BRIEF AN DIE AKADEMIE DER KÜNSTE

Ottmar Bergmann, Ass. jur
– Kunstwindhund –
In Schweden: Gylsboda Art-Center 25. Oktober 2013
Postbox: 2432
28070 Lönsboda/ SVERIGE
Tel.: 0046 479 51059
E-Mail: mette.aarre@telia. com


An die

AKADEMIE DER KÜNSTE
Herrn Klaus Staeck und
Frau Rosa von der Schulenburg
Postfach: 210250
10502 Berlin


Sehr verehrte Damen, sehr geehrte Herren,
sehr verehrte Frau Rosa von der Schulenburg,
lieber Klaus Staeck,

zugegeben: Ich habe mir über Ihren Mail Art-Call keine Illusionen gemacht, als ich Ihnen von Schweden aus meine Mail Art- Beiträge anvertraute. Ich sah schon an Ihrem Call, dass heutige Mail Art in dieser Präsentation vielleicht ein Lückenfüller, jedenfalls ein „fünftes Rad am Wagen“ sein würde. Leider wurde ich nicht enttäuscht. Ich ersehe anhand vieler kritischer Arbeiten und erfahre aus Gesprächen mit Kolleginnen (z.B. Angela Behrendt) und Kollegen, dass sie ähnlich dachten wie ich. Viele Einsendungen aus Deutschland sind gegenüber der Institution Akademie der Künste  ausgesprochen kritisch. Anders erscheint dies allerdings bei vielen internationalen Mail Artisten anderer Länder. Sie haben dort Erwartungen erweckt, die Sie – jedenfalls bislang – nicht eingelöst haben.

▸ **Arbeitsanweisung**:
Schreiben Sie aus dem Brief an die Akademie der Künste die Passage von „zugegeben: Ich habe“ bis „nicht eingelöst haben.“ wortgetreu ab.

Angaben zu Elementen und Textpositionen
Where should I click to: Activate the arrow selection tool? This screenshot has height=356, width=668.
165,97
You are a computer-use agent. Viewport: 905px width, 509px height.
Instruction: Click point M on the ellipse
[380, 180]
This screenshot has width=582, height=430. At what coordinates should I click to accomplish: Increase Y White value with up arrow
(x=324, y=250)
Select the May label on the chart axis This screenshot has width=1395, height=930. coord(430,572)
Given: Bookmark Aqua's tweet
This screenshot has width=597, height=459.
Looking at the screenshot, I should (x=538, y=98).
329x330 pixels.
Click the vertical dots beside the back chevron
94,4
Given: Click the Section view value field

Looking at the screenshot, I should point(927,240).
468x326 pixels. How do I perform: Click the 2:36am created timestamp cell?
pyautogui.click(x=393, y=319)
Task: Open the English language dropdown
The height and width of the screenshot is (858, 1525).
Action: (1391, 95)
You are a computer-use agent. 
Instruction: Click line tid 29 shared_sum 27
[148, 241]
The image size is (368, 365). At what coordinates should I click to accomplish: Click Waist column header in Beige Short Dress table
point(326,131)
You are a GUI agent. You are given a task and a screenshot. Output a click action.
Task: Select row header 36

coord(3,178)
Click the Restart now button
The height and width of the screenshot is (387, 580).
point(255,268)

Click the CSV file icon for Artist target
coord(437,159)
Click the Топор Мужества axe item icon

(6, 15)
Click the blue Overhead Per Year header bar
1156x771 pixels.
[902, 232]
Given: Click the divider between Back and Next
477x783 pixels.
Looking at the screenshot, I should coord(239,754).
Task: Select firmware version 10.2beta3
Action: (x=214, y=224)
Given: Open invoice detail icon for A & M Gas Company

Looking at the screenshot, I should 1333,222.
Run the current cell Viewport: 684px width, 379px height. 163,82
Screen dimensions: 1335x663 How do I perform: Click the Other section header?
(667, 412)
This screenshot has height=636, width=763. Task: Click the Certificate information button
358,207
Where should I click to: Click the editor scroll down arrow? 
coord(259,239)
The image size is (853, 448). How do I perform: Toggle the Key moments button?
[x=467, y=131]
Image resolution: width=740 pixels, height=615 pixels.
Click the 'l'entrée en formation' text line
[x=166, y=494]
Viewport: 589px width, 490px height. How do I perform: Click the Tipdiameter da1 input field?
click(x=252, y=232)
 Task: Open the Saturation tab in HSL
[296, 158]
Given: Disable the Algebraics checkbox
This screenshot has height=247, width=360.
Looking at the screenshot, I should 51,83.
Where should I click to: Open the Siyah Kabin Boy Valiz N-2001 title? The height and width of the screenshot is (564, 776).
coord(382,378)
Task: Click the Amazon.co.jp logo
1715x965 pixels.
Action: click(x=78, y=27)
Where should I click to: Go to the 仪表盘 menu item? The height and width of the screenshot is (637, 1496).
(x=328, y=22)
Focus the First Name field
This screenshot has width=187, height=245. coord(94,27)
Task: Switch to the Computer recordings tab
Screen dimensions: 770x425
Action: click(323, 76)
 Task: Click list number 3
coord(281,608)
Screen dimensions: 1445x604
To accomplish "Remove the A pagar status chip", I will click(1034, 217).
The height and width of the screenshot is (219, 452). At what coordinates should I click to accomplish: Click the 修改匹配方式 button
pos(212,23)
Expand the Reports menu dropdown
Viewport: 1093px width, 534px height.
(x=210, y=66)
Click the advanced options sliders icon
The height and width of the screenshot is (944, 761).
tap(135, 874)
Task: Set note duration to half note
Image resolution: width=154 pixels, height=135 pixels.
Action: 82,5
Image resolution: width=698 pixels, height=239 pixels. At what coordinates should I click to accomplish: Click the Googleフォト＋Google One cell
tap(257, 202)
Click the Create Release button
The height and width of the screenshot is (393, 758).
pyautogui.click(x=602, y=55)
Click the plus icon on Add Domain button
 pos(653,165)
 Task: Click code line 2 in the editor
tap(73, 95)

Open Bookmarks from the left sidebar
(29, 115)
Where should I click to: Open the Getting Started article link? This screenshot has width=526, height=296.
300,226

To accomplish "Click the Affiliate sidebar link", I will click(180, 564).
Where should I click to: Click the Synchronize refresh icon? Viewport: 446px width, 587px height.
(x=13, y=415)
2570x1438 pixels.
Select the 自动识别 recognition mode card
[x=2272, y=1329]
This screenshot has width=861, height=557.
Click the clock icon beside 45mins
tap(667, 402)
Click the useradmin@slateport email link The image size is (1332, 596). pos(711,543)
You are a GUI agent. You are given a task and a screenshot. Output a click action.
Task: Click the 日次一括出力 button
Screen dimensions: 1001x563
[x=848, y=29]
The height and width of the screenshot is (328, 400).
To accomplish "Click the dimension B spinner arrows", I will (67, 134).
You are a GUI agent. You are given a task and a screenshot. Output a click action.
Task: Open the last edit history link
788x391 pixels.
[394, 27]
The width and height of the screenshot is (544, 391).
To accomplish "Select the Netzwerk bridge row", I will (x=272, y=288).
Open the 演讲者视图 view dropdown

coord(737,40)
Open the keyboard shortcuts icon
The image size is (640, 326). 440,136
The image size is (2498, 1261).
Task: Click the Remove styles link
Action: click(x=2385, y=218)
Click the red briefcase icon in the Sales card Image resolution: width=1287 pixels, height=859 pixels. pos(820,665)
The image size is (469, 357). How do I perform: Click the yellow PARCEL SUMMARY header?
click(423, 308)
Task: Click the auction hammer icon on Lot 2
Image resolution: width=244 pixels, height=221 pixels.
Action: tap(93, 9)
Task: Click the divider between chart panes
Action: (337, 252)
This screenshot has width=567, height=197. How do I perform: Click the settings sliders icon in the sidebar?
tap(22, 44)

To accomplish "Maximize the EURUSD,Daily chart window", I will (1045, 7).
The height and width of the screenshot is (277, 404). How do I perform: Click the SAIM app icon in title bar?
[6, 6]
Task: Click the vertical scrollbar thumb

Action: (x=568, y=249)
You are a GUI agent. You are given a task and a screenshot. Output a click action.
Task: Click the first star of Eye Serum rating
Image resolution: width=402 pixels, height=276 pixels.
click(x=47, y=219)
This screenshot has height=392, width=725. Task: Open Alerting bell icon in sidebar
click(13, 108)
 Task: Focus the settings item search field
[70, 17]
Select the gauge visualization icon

▸ **Übungsergebnis**:
zugegeben: Ich habe mir über Ihren Mail Art-Call keine Illusionen gemacht, als ich Ihnen von Schweden aus meine Mail Art- Beiträge anvertraute. Ich sah schon an Ihrem Call, dass heutige Mail Art in dieser Präsentation vielleicht ein Lückenfüller, jedenfalls ein „fünftes Rad am Wagen“ sein würde. Leider wurde ich nicht enttäuscht. Ich ersehe anhand vieler kritischer Arbeiten und erfahre aus Gesprächen mit Kolleginnen (z.B. Angela Behrendt) und Kollegen, dass sie ähnlich dachten wie ich. Viele Einsendungen aus Deutschland sind gegenüber der Institution Akademie der Künste  ausgesprochen kritisch. Anders erscheint dies allerdings bei vielen internationalen Mail Artisten anderer Länder. Sie haben dort Erwartungen erweckt, die Sie – jedenfalls bislang – nicht eingelöst haben.